Общество устроено так, чтобы незамедлительно гасить любое волепроявление. Отученные самовыражаться передовые граждане впадают в панику, свирепеют от страха при мельчайших проявлениях чужого своеволия. На то должно быть разрешение! Вот формула жизни нашей. Вступив на путь единственной в этой стране - партийной - карьеры, получаешь право на действие. Тебе, однако, постоянно внушают, что это привилегия государства и что если ты сделаешь ложный шаг, то секир башка... Чем выше ты взбираешься вверх по лестнице, тем в большем радиусе тебе разрешают действовать. Чем дольше ты умудрился удержаться наверху, тем больше у тебя шансов сохранить приоритет действия на всю жизнь. Причина проста - за тобою признают развившуюся способность действовать, и тебя безопаснее оставить шуровать в рыбной промышленности, чем вообще вывести из игры, потому что тогда ты можешь устроить трамтарарам где-нибудь в малоофициальной области жизни... На этом построено все. Поэтому Сталин убирал оппозицию - для остаточно-волевых создавался ГУЛАГ.

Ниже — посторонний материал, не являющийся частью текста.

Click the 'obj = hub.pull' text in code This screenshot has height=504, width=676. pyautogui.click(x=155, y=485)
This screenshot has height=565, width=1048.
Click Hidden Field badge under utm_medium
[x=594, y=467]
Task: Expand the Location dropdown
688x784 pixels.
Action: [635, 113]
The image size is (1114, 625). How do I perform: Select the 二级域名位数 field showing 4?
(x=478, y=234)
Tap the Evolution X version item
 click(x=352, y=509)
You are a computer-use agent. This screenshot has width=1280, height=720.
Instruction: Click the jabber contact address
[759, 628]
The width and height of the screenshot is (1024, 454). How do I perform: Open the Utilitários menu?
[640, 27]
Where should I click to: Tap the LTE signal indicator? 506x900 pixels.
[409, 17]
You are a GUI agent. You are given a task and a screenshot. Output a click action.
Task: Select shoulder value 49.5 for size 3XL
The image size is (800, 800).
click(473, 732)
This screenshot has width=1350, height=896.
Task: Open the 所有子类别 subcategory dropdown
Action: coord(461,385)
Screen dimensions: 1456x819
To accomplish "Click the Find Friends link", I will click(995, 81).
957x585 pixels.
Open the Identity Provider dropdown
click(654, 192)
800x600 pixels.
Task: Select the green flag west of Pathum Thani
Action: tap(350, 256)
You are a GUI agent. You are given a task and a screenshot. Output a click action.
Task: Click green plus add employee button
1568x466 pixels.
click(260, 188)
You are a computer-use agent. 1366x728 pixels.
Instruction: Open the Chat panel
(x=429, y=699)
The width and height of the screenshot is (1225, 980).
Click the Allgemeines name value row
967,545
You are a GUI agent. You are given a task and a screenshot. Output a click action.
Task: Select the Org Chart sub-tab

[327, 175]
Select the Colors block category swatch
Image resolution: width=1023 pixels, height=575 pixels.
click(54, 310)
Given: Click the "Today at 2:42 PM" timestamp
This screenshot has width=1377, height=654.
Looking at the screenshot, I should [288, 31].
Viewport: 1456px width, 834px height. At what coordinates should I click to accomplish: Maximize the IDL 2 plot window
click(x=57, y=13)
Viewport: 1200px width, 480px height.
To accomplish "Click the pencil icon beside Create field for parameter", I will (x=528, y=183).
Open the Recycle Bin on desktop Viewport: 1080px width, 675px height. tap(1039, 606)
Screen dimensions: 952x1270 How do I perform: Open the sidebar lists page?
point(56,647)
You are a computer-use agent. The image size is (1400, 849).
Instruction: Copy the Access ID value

Ничего нового в наше поддельно либеральное время не произошло. Дали шанс молодым идиотам показать себя. Вроде соревнования: кто прыгнет дальше. Дальше всех прыгнул Солженицын. А по яйцам не хоца? А кто еще? И так отобрали целую команду, хором запрыгнувшую за разрешенную черту. Теперь, после выведения пятен на солнце, можно спокойно жить лет пятнадцать, пока подрастет следующее поколение попрыгунчиков. Потом и они получат урок".

Ося перевозил меня в город. Как и я, он жил в пропахшей капустой и склоками коммуналке, но ездил, мерзавец, на довоенном роллс-ройсе. Все тот же дядя, давно живущий на пенсии и имеющий черную волгу с мордоворотом за рулем, передал однажды племянничку ключи и полный комплект запчастей. "Не мозоль народу глаза!" - таково было его благословение. Означало оно вполне резонное пожелание не парковаться то и дело возле Большого театра или на улице Горького. Роллс был, конечно, трофейных кровей, и дядя в свое время накатал на нем с девочками не одну тысячу километров по родным колдоебинам. Но на то он и был славным сталинским соколом, что у его, в отличие от птичек, был собачий нюх.

Времена изменились, и в новейшем столичном стиле было совсем не комильфо заезжать в распределитель за еженедельным пакетом с амброзией на серебряном роллсе. Мало у кого что есть! Эдак начальник дачной охраны второго заместителя первого секретаря приедет на танке... Эпоха давно уже настойчиво рекомендовала железобетонную скромность и бронированную застенчивость. "Затыриться и не выпендриваться, - повторял Ося. - Вот чего от нас хочет ангел-хранитель с подрезанными крыльями.